(旧版)前立腺癌診療ガイドライン 2006年版
第3章 治療総論
8 外科治療と放射線治療の比較
今まで述べてきたように,限局性前立腺癌に対しては根治療法として前立腺全摘除術と放射線治療の二つが存在し,その優劣が問題となる。それぞれの治療法についてはたくさんの論文が存在するため,比較検討が今までにされてきたが患者背景が異なるうえに評価の方法(PSA再発ひとつをとっても治療法間での定義はまったく異なる)もまちまちであり,多大な労力をつぎ込んだが結論は得られなかった。また前立腺癌は生物学的な悪性度がそれほど高くないこと,局所療法がうまくいかなかった場合でも後に内分泌療法が施行できることなどから,全生存率で比較するには10年以上の経過観察が必要であることも両者の優劣をつけがたい一因である。真の意味での優劣を比較するには大規模なRCTで全生存率をエンドポイントとした長期にわたる観察が必要であるが,現状を考えるとこのようなRCTは非現実的であり,また結果の妥当性についても疑問が残る。また海外でこの点について結論が出たとしても,その結果が我々日本人にそのままあてはめることができるかどうかという問題もある。

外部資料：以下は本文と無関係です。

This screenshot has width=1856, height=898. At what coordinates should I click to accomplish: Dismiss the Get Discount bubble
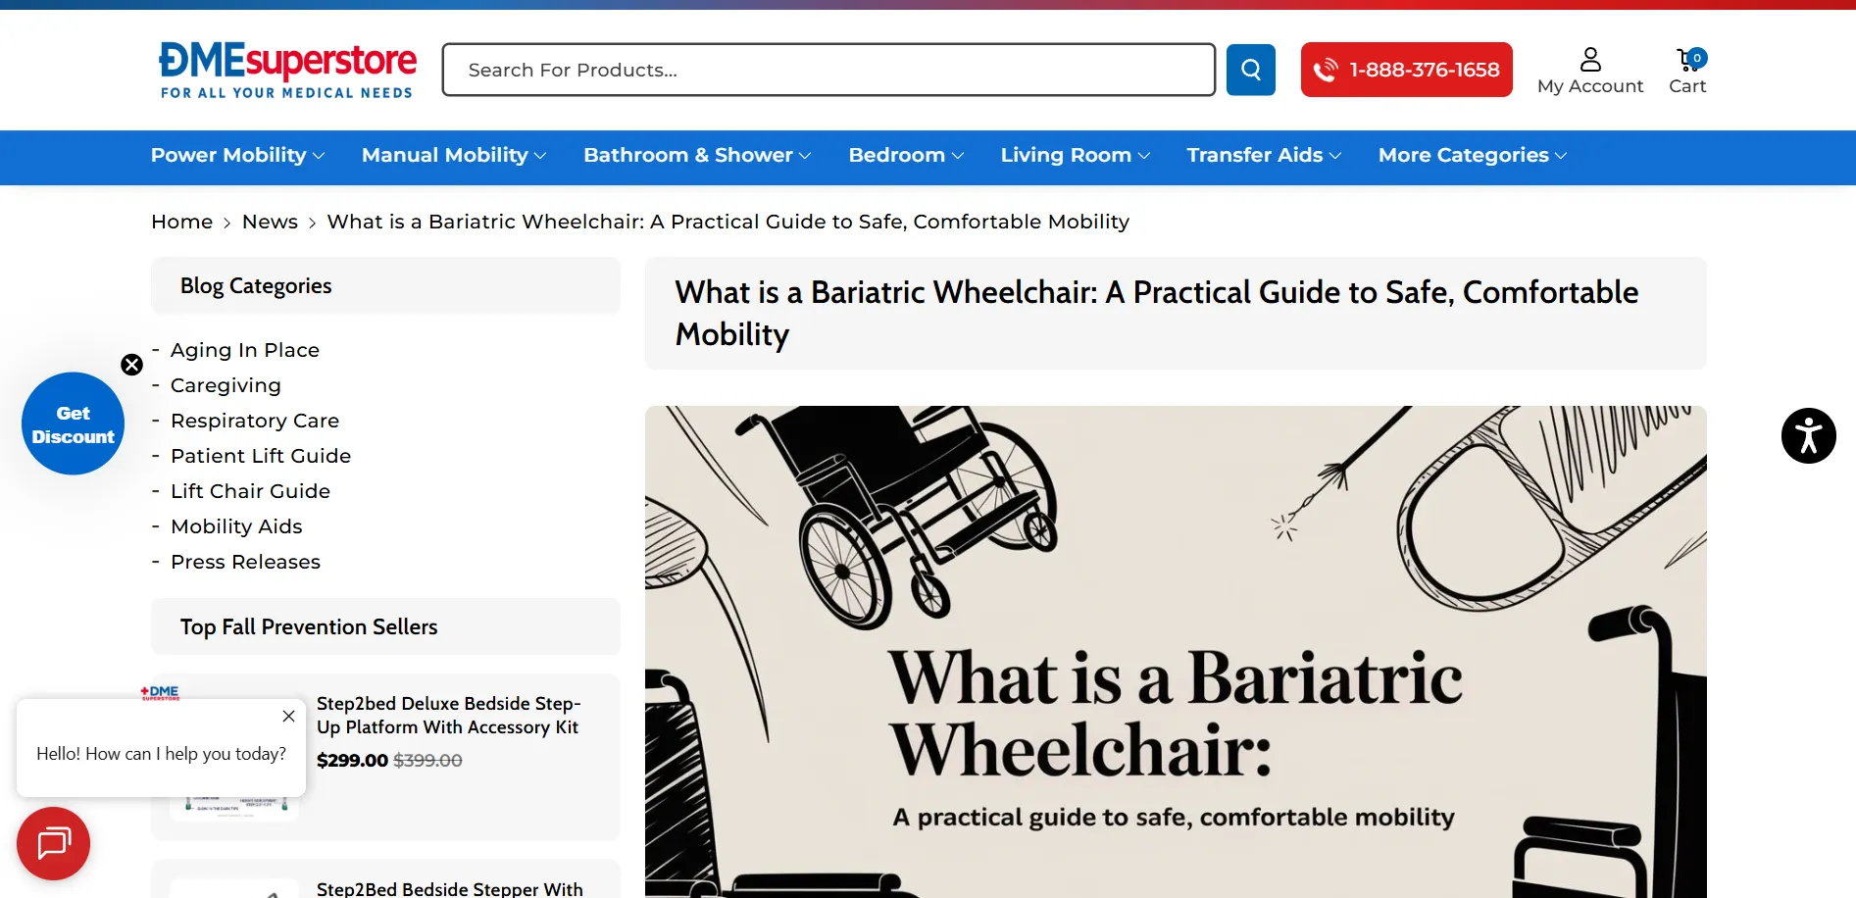click(x=131, y=365)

照射技術が発達していない時代においては,照射線量は60-70Gyが主体をしめており,この時代においては局所前立腺癌に対する治療成績は外科治療の方が予後は有意に良好であった。前述したごとく照射技術の発達に伴い70Gy以上の照射が可能である近年の外照射,あるいは内照射療法の成績は手術療法とほぼ同等と言われている。ただ手術療法後のPSA再発に対し放射線療法を適応できるが,放射線療法後のPSA再発に対し手術療法を選ぶのは困難である。
放射線治療と手術療法のどちらを選択するかはむしろ副作用の問題が多くなる。手術療法においては尿失禁と性機能障害が問題となり,放射線療法では直腸障害,排尿障害,性機能障害が問題となる。放射線治療では晩発性の障害や2次発癌のリスクも若年者においては考慮されるべきである。